The reminiscences are fruitfully alternated with scenes from the present, where the adult narrator addresses his relationship with his father with his therapist. There’s something that grates between the meddlesome Swedish therapist and the more blunt narrator, influenced by his not-always-so comfortable upbringing on the Åland archipelago. The depiction of the sometimes drastic childhood scenes also generates a certain laconic humour, as the narrator confesses to his therapist that it was certainly not entirely “optimal” that his father drugged him once.
In short, it is an unsentimental and beautiful portrayal of a father-and-son relationship, characterised by mutual respect and love despite the dysfunctional conditions. Although the father may be a partial failure in the eyes of society and his own, in his son’s eyes, brilliance shines through all of his father’s shortcomings. He is an intelligent, charismatic and, poetic bon vivant who is larger than life in all respects and who, defying all the laws of gravity, has an astonishing ability to perform the perfect swan dive.

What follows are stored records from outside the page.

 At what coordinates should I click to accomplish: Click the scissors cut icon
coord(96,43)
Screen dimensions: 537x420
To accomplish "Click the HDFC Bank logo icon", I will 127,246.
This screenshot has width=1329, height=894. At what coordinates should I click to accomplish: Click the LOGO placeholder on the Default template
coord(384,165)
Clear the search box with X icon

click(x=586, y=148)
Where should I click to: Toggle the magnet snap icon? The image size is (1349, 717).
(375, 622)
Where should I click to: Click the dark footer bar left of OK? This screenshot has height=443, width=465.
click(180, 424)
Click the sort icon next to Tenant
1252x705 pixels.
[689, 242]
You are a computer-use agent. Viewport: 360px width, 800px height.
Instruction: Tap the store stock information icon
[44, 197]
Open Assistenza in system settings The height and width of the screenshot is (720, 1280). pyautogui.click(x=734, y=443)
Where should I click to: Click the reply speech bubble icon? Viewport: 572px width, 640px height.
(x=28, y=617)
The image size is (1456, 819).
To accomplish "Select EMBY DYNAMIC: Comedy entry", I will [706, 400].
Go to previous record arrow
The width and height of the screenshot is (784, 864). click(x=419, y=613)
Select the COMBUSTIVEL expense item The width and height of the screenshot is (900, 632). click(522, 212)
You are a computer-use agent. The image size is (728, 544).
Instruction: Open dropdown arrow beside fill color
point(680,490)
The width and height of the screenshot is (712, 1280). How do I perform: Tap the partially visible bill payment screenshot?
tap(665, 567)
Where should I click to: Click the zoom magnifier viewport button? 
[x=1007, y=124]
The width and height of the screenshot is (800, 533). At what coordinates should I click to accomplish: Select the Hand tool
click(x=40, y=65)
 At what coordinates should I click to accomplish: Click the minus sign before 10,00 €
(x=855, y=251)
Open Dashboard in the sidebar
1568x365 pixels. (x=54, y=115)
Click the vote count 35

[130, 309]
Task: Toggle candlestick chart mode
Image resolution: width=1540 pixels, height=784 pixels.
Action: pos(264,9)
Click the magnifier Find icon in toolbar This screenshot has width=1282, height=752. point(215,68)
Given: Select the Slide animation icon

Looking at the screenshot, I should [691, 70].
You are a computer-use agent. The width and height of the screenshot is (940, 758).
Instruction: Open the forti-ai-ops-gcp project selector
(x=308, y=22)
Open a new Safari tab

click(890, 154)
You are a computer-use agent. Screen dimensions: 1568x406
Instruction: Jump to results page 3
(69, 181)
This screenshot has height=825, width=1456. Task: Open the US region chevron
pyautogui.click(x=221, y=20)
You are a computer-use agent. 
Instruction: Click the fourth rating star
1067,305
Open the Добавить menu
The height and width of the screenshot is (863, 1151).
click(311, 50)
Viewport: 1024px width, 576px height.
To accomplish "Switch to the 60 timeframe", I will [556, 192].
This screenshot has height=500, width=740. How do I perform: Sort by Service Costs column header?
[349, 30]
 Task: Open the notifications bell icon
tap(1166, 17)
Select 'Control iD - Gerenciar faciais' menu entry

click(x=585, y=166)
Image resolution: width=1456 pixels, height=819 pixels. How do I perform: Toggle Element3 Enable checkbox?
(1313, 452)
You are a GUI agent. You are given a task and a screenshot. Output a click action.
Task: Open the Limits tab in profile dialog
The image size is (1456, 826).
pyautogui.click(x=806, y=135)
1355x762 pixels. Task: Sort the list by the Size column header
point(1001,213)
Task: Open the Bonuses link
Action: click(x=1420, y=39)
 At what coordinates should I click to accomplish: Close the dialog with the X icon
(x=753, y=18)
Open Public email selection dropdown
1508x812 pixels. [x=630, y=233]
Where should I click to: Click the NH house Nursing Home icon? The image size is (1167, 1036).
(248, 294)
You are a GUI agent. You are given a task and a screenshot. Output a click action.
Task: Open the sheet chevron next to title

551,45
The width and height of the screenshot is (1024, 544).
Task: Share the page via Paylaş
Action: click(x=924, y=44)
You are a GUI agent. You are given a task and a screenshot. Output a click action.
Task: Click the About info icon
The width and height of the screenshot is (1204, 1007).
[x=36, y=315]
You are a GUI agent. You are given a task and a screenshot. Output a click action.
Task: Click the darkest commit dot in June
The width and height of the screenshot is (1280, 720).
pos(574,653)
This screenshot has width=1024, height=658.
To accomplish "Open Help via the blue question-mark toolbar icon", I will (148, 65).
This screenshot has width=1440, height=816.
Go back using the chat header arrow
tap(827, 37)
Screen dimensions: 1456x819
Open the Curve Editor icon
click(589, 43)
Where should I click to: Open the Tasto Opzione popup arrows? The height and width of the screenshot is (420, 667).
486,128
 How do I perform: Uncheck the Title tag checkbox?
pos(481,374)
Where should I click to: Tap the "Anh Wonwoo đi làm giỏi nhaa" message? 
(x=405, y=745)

The author and critic Sebastian Johans (b. 1978) grew up in Åland and now shares his time between Uppsala and the island nation. He made his literary debut in 2020 with the critically acclaimed novel Broarna, which was also nominated for the Nordic Council Literature Prize. This was followed by his novel Döden och Kerstin in 2023. Alongside his fiction writing, Johans works as an art critic, including for the newspaper Dagens Nyheter, and he has published several books about a variety of artists. Svanhopp. Roman om död far was also nominated for Svenska Yle’s literature prize in 2025.